The album ends with the lighters-aloft ballad “Is Anybody Out There,” closing Liverpool in much the same way that “The Power of Love” closed out Pleasuredome. When Johnson sings lines like “The highest price I’d gladly pay / For you to live just golden days,” it’s pure maudlin showbiz cheese, but it feels 100 percent sincere. While it’s true that there’s an occasional self-consciousness to Johnson’s newfound lyrical ambition on Liverpool (as if he’d realized, in a panic, that the provocateur role he’d cast himself in was quickly becoming a straitjacket), the total ease with which he slips into power-balladeer mode makes a winning case for why he was born to be a star. Ned Raggett once wrote that Johnson “didn’t quite turn out to be the new Freddie Mercury, but he makes a much better claim than most,” a comparison that seems predicated more on them both being gay than any similarities in their singing voices. But in the moments when both singers address their audiences directly, you can see the similarities more clearly. Like Mercury, Johnson is a born entertainer whose ultimate goal is to uplift, and he sings the word “we” as if it’s meant to include every single person in his audience.
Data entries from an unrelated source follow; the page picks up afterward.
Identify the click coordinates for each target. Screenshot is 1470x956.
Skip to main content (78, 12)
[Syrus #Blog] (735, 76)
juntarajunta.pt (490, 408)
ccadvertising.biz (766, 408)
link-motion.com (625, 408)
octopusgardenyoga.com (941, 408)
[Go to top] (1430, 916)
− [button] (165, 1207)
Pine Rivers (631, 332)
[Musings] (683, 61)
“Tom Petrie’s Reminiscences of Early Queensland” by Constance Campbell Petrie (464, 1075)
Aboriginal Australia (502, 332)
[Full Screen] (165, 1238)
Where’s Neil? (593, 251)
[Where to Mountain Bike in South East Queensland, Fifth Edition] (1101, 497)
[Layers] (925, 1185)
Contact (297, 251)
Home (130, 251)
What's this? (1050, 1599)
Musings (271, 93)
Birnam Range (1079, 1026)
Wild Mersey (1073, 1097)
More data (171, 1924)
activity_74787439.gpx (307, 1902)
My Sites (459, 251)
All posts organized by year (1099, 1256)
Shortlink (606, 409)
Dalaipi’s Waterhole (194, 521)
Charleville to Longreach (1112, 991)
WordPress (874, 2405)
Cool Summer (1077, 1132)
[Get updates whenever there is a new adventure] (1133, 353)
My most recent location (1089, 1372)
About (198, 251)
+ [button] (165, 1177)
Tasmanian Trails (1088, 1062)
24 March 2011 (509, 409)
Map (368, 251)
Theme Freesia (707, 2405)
Johnson and Mercury were also similar in another, more unfortunate respect: in 1991, the same year Freddie Mercury passed away from AIDS, Johnson learned he was HIV-positive; he began writing his memoir, A Bone in My Flute, with the understanding that he didn’t have long to live. Luckily, he’s still with us. The same year his memoir was published he released the single “Legendary Children (All of Them Queer)” in celebration of the gay icons who inspired him.
The rest of the Frankies are with us, too, and all of them have continued making music in some form or another, together and apart, in the years since their 1987 breakup. In a 2013 interview, Rutherford teased that he has a finished solo album waiting in the vaults, one which he called “the most revolutionary thing I have ever written.”
Hyperbole? Maybe. But we never loved Frankie for their modesty.